So many unanswered questions…

So many unanswered questions…
So many unanswered questions…

Everything has been said, or almost, about the H24 initiative and the counter-project concocted by the Friborg government. I am not one of the initiators and think that it is indeed impossible to offer treatment for vital emergencies in several hospitals. I followed with interest one of the information meetings organized by the HFR and members of the government. Session that left me with more questions than answers.
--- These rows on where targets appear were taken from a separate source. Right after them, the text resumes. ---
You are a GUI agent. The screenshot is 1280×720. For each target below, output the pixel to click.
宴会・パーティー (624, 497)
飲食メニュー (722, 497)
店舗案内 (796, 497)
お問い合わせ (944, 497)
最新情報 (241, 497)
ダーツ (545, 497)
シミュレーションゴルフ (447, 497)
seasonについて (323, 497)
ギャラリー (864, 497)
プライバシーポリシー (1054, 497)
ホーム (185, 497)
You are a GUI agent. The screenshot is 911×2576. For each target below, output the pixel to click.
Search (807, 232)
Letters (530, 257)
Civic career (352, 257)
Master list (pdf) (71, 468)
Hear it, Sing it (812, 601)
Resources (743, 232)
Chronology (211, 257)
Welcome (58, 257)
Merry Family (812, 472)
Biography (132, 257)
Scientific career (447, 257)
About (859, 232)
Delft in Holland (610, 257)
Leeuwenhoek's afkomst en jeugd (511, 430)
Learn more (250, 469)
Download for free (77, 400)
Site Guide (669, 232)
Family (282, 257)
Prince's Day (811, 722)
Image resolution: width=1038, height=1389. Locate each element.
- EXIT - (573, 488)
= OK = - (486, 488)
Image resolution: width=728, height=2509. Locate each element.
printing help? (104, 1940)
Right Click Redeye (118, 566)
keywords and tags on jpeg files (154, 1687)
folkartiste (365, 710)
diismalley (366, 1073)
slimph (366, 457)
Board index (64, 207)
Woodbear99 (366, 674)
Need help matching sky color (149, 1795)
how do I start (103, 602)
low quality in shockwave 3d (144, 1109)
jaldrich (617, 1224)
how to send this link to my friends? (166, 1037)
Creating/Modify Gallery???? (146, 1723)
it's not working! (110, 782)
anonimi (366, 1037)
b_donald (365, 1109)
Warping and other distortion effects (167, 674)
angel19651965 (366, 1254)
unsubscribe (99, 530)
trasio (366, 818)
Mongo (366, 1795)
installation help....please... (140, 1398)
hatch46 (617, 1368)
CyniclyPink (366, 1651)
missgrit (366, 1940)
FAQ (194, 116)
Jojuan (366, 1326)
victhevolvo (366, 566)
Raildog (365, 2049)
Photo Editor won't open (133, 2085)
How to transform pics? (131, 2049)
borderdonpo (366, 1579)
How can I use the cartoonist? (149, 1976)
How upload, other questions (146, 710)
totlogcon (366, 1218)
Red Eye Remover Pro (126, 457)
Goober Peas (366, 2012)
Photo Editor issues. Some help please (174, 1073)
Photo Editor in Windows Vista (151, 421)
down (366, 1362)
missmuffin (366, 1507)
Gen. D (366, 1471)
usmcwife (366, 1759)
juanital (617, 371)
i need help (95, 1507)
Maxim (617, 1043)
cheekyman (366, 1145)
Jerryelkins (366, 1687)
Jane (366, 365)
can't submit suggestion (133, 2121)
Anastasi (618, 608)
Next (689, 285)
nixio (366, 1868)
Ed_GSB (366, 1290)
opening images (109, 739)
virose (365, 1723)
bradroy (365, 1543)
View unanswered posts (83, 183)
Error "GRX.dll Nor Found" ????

Here they are: apart from being a sorting center, exactly what types of non-vital emergencies are actually taken care of in a center such as that of Riaz? How does the management of these non-vital emergencies differ from that of a treating physician? Given the dismantling of the Riaz emergency room since 2020, how can we know if such a site is (still) interesting in terms of career for medical staff (assistant doctors and clinic heads)? Does offering a single health number in the event of non-vital emergencies meet the needs of a patient who has just cut their eyebrow or spilled a pot of boiling water on their foot?

What about the peripheral regions after 10 p.m., where an octogenarian (no longer able to drive at night) has to take his wife to the emergency room in Fribourg? To this question, Mr. Didier Castella answers “Rapid responders”, except that these are provided for in the context of vital emergencies. And finally: how does the simple person identify a case of vital or non-vital emergency? Are we coming back to the single health number, and possibly the message “All our employees are busy”?